__Task objective__:
Where does the word "Forum" appear in the entries below? Copy each line that holds it.

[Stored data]
· · · · · · ·

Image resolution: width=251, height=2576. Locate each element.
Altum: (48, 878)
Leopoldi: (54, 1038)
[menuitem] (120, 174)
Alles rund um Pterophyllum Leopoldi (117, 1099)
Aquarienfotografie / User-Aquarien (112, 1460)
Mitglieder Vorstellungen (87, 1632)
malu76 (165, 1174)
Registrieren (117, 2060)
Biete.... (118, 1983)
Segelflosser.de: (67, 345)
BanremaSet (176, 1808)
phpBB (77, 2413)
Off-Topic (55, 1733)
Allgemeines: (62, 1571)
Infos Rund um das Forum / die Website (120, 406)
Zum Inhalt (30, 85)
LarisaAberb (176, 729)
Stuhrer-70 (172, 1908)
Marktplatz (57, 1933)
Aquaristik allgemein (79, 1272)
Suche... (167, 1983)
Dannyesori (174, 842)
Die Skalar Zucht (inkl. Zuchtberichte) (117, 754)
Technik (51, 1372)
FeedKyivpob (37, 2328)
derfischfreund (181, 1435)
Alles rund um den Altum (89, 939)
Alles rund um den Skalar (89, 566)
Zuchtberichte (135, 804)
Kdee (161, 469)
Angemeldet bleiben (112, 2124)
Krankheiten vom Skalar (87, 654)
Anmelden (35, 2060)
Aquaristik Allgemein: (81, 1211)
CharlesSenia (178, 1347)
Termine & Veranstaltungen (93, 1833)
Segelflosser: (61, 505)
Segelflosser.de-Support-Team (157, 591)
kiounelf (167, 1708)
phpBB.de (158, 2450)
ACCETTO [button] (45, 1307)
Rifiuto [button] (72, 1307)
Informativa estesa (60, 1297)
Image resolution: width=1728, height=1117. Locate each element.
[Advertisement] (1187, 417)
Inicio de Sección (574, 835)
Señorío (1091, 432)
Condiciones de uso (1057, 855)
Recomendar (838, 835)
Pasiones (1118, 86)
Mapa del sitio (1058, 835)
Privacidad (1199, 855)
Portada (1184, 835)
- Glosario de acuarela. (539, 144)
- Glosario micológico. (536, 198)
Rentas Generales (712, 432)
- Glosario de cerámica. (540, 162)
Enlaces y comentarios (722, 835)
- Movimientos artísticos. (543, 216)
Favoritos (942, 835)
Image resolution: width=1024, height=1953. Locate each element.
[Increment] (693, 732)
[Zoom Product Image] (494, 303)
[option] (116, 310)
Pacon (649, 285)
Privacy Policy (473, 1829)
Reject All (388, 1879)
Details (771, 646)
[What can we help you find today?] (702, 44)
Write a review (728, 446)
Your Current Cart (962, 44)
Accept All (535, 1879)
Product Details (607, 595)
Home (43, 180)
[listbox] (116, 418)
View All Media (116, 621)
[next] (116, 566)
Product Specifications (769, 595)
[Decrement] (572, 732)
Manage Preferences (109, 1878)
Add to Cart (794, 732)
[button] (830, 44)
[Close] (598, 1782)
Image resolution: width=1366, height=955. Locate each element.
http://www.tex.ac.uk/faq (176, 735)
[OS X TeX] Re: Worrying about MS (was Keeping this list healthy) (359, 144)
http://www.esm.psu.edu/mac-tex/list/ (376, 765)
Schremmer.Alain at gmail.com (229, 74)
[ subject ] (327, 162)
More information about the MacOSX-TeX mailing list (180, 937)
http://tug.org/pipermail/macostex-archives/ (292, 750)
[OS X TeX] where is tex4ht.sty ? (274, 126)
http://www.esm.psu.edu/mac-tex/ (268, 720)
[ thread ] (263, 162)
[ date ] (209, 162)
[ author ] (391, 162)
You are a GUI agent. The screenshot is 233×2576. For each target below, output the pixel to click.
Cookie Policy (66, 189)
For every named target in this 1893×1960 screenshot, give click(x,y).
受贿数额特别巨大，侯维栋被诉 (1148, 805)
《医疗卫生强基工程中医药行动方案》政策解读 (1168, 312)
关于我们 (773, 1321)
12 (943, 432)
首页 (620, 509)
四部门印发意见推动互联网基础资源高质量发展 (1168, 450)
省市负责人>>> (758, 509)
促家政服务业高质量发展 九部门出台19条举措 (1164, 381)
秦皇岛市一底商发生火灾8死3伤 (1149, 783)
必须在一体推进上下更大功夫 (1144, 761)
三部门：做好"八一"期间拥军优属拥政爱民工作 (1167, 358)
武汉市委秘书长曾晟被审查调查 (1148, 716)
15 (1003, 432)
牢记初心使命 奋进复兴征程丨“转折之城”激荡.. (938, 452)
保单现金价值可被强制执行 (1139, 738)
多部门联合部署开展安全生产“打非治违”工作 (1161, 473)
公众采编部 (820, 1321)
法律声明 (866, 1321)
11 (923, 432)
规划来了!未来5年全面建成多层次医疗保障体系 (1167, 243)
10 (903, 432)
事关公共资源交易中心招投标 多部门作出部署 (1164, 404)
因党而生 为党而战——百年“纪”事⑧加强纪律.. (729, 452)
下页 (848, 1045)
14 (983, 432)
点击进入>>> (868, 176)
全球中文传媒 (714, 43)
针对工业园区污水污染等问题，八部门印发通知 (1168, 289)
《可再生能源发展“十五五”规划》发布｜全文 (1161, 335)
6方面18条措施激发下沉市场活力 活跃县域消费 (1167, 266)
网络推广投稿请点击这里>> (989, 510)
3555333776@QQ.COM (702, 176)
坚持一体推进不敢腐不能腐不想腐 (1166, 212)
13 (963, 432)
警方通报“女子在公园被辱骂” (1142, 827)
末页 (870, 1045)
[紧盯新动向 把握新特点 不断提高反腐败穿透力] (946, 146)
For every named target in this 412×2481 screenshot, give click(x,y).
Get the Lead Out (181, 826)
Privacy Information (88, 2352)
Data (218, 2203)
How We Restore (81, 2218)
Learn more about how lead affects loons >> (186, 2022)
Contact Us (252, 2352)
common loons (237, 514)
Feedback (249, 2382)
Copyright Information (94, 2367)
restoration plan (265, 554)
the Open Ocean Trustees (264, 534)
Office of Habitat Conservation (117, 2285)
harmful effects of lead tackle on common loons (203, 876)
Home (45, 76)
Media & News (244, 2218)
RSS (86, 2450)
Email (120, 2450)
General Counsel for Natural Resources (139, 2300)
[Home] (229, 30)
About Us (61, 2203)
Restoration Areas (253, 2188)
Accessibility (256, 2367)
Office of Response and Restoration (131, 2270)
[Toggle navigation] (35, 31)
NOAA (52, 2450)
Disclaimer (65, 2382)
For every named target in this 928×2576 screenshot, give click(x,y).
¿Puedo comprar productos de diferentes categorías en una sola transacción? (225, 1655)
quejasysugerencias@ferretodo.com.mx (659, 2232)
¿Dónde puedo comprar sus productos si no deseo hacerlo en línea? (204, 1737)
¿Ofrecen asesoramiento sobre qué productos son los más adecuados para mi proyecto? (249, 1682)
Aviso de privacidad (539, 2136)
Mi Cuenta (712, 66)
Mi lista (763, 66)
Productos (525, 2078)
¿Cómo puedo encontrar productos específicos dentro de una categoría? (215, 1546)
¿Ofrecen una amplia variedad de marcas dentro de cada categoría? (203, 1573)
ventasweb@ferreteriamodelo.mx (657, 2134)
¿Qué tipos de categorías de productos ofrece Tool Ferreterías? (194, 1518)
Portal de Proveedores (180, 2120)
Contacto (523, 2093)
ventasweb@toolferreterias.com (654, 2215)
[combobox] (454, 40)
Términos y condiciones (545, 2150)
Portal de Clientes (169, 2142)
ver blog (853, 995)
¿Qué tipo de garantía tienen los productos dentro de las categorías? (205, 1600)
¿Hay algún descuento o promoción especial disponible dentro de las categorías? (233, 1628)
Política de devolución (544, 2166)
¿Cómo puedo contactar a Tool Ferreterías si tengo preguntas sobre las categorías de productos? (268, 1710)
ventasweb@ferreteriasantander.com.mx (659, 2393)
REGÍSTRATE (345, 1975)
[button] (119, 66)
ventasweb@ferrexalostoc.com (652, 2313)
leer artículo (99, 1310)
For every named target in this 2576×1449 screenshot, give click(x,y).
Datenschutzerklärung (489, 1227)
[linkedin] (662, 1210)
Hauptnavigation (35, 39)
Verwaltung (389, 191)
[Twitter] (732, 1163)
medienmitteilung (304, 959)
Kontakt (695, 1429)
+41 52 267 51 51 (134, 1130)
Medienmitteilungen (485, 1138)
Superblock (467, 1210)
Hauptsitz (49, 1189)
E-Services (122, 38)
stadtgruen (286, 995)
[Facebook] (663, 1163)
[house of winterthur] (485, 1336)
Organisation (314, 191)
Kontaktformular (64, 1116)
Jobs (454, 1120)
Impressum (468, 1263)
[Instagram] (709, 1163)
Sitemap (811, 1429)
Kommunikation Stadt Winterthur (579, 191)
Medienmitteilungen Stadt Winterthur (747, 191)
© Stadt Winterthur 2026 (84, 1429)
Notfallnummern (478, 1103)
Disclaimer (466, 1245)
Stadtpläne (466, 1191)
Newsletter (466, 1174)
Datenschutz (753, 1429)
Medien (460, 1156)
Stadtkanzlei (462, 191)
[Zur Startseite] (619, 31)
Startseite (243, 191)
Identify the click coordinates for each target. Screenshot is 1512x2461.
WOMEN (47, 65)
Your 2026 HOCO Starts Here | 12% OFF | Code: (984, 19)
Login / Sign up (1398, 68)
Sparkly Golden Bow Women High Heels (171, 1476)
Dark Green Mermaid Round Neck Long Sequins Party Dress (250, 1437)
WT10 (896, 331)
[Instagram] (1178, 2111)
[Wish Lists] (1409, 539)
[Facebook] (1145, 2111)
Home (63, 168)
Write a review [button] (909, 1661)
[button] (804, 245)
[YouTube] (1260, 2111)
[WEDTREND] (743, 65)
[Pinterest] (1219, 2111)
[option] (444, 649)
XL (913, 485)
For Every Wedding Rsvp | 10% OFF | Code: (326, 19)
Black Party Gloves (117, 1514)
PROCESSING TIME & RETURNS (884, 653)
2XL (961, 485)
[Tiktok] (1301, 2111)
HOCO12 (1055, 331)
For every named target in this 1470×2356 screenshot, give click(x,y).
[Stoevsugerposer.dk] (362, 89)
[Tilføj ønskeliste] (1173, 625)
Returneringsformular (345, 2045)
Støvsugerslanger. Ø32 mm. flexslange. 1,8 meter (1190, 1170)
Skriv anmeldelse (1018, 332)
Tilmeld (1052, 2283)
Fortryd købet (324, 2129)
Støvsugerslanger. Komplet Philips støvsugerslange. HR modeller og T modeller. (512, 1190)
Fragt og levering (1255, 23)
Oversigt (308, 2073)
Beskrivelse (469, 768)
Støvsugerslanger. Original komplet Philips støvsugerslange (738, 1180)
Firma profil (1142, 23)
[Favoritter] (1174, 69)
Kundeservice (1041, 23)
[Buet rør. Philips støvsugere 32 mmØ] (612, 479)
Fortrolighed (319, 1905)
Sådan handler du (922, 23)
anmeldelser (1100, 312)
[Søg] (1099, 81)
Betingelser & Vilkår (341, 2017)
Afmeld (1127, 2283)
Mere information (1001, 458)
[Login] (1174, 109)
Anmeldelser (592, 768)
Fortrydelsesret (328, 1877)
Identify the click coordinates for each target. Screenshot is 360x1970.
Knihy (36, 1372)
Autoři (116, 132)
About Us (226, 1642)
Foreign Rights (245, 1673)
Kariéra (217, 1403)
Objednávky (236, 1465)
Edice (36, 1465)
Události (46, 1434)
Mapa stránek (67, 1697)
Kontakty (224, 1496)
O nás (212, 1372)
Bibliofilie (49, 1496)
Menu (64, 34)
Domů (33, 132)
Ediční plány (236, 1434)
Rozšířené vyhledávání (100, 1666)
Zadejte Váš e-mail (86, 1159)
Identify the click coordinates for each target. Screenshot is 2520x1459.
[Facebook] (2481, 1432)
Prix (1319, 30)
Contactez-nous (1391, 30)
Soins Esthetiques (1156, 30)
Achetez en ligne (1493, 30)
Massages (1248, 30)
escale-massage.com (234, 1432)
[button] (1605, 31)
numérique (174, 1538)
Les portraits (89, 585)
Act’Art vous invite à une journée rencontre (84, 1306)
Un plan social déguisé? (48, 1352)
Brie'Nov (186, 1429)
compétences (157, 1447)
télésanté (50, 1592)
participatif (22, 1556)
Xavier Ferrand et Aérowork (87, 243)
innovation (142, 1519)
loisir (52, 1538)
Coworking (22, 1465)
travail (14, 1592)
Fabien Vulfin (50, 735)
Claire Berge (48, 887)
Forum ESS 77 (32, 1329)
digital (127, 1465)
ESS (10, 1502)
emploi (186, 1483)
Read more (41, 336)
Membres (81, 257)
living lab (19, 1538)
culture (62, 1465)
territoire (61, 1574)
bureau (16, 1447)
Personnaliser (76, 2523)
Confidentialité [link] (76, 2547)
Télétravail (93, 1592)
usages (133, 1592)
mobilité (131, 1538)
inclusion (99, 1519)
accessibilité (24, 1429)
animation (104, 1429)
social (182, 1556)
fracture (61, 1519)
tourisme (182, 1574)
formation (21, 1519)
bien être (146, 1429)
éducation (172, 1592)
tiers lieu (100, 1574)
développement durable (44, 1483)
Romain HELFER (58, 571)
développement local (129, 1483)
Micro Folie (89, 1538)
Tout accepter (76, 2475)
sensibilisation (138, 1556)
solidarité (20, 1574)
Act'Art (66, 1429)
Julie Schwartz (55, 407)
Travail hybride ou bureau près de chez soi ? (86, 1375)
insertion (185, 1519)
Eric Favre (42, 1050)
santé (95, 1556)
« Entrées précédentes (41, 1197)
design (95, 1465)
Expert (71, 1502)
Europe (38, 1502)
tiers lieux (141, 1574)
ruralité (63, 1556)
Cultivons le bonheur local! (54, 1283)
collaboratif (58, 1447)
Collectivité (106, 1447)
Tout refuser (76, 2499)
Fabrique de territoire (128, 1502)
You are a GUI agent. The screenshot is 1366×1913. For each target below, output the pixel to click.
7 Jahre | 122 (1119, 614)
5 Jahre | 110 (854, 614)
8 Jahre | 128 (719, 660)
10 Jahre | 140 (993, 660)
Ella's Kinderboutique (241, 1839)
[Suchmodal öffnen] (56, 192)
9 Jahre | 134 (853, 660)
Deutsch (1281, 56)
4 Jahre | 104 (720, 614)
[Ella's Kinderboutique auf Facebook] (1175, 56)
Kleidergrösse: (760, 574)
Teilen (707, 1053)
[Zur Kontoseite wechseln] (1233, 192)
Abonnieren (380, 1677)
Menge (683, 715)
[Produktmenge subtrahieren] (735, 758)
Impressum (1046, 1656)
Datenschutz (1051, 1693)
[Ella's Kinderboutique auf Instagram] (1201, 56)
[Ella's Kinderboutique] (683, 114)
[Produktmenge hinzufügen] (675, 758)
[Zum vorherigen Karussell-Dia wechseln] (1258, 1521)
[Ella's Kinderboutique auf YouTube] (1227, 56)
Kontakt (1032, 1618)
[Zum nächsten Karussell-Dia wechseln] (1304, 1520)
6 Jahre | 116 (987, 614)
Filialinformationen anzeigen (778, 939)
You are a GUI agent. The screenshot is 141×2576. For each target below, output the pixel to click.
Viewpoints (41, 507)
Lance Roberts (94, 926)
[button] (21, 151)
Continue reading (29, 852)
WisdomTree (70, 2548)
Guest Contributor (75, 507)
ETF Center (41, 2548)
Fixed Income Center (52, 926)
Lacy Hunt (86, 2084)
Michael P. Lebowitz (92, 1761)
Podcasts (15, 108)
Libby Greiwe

· · · · · · ·

__Exercise result__:
Infos Rund um das Forum / die Website (120, 406)
Forum ESS 77 (32, 1329)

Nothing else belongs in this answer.